The ongoing deterioration of the cable TV industry is well-documented, and cord-cutting has reached epic proportions. Over the past year, the major pay-TV providers have lost a combined 5.4 million subscribers, compared to a loss of 4.2 million during the prior-year period, according to data compiled by Leichtman Research Group. Logic suggests former cable subscribers will turn to streaming video for their viewing needs, and there's evidence that supports that contention. 

Streaming video accounted for a record 38.7% of total television viewing in July, according to Nielsen's The Gauge report. Cable and broadcast television both lost share, falling to 29.6% and 20.0%, respectively. 

Furthermore, the Roku Channel -- the company's ad-supported offering -- joined an elite group of streamers, accounting for 1.1% of all television viewing, after becoming just the third free, ad-supported television (FAST) service with enough viewers to be included in the report. For context, the others are Fox Corp's Tubi and Paramount Global's Pluto TV, with 1.4% and 0.9%, respectively. 

The numbers don't lie

While estimates vary, it's clear that Roku is the undisputed champ in terms of penetration. Roku remains the most popular streaming platform worldwide with 23% of all devices globally, according to Conviva's 2022 State of Streaming report. 

This is anchored by its domination of the North American market, controlling 50% of all open programmatic connected-TV ads -- as much as all of its competitors combined -- according to data compiled by Pixalate.

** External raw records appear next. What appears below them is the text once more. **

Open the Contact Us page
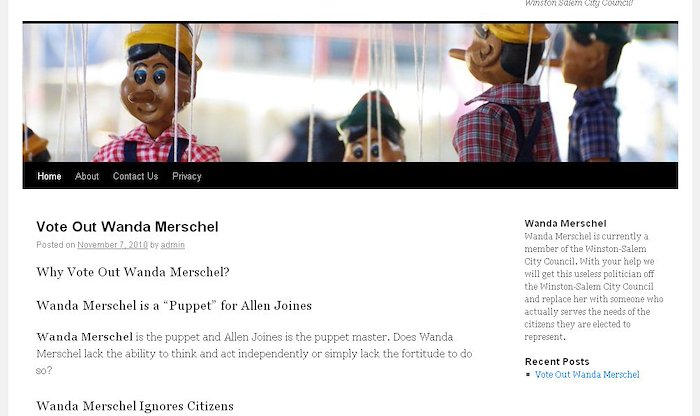 (135, 176)
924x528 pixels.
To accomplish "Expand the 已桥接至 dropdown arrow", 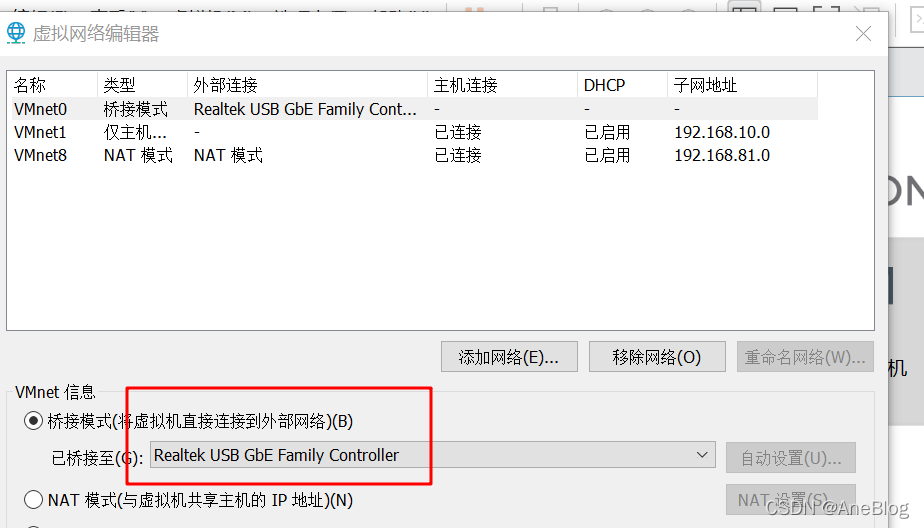I will 702,455.
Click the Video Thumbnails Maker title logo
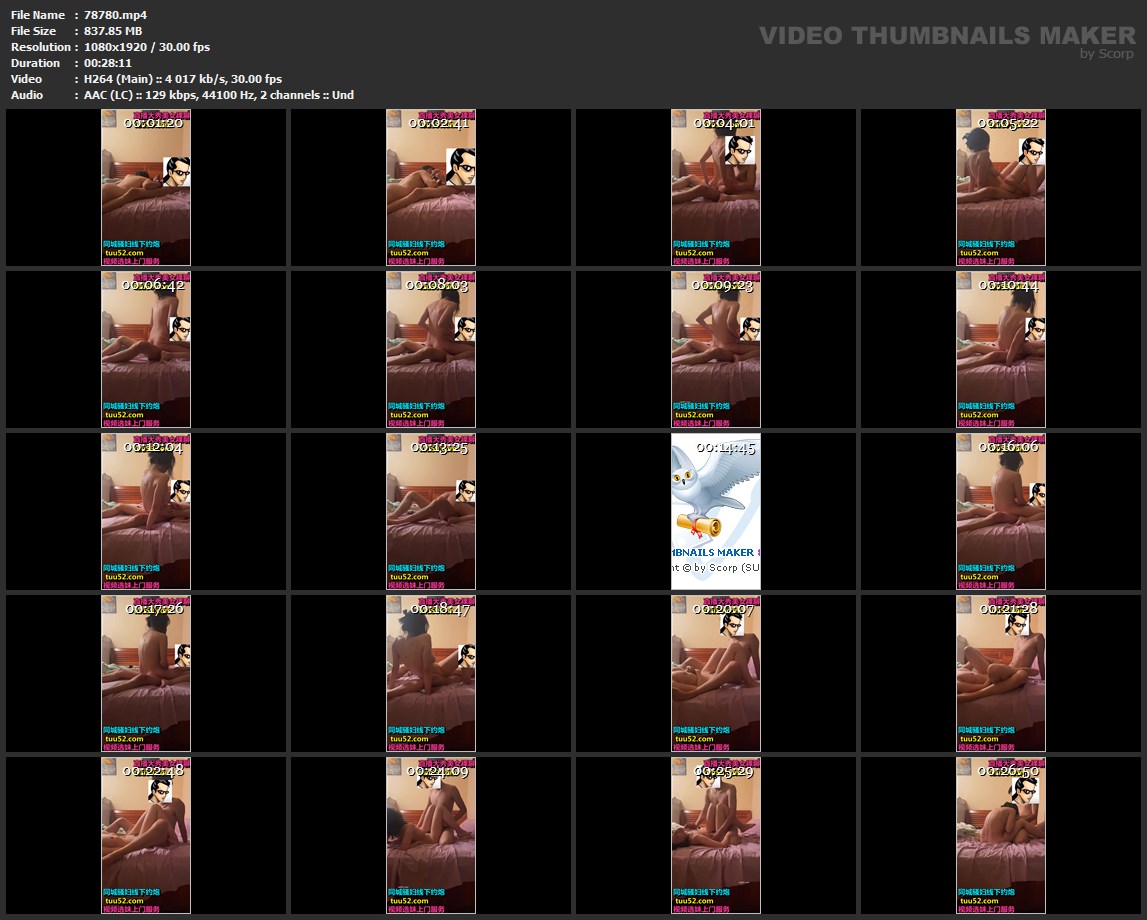The width and height of the screenshot is (1147, 920). pyautogui.click(x=946, y=36)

Roku also controls 44% of the Latin American market. 

The data illustrates that Roku is the clear market-share leader, which will continue to benefit the company and its investors.

The tide is turning

It's well documented that ad spending gets dialed back during a tough economy, which has weighed on Roku's fortunes over the past couple of years, since the vast majority of its revenue comes from the 30% cut it gets from advertising displayed on its streaming platform. 

The evidence suggests that the worst has passed. In the second quarter, Roku's total net revenue grew 11% year over year, up from just 1% growth the previous quarter. Furthermore, active accounts of 73.5 million grew 16% year over year, while streaming hours of 25.1 billion climbed 21%. This suggests that Roku's viewer engagement continues to rise. Once the advertising market recovers in earnest -- which has likely already begun -- Roku's digital ad business will follow suit.

Roku is quickly gaining share in the connected-TV market, which will help supercharge its growth. It closed out last year as the No. 1 selling smart-TV operating system in the U.S., Canada, and Mexico and continued to gain share this year. In the U.S., it controls more share than its next three rivals combined and was the No. 1 seller in Mexico for the third-consecutive quarter.

Wall Street is increasingly bullish on Roku

Many on Wall Street believe Roku's best days are ahead of it too. According to a consensus estimate of 33 analysts covering Roku, the stock has a median price target of $85. This suggests potential gains for investors of about 13% over the coming year compared to Roku's current price (as of this writing). Of the 33 analysts who cover Roku, 13 rate it a buy or strong buy, and only two recommend selling, citing the post-earnings price spike.

However, ARK Investment Management CEO Cathie Wood has a much longer-term view, suggesting that Roku stock will surge over 700% and hit $605 by 2026. But Ark's bull case is even more astounding, suggesting the stock could climb as high as $1,493, soaring more than 1,800%. While that estimate may be pie-in-the-sky, I have no doubts it's directionally accurate.

Yet, for all that potential, Roku stock is dirt cheap, selling for less than 3 times next year's sales, still near its lowest valuation ever

With viewers deserting cable at a record pace, Roku's large and growing audience combines with a deeply discounted valuation to make now the time to buy Roku in advance of the inevitable recovery.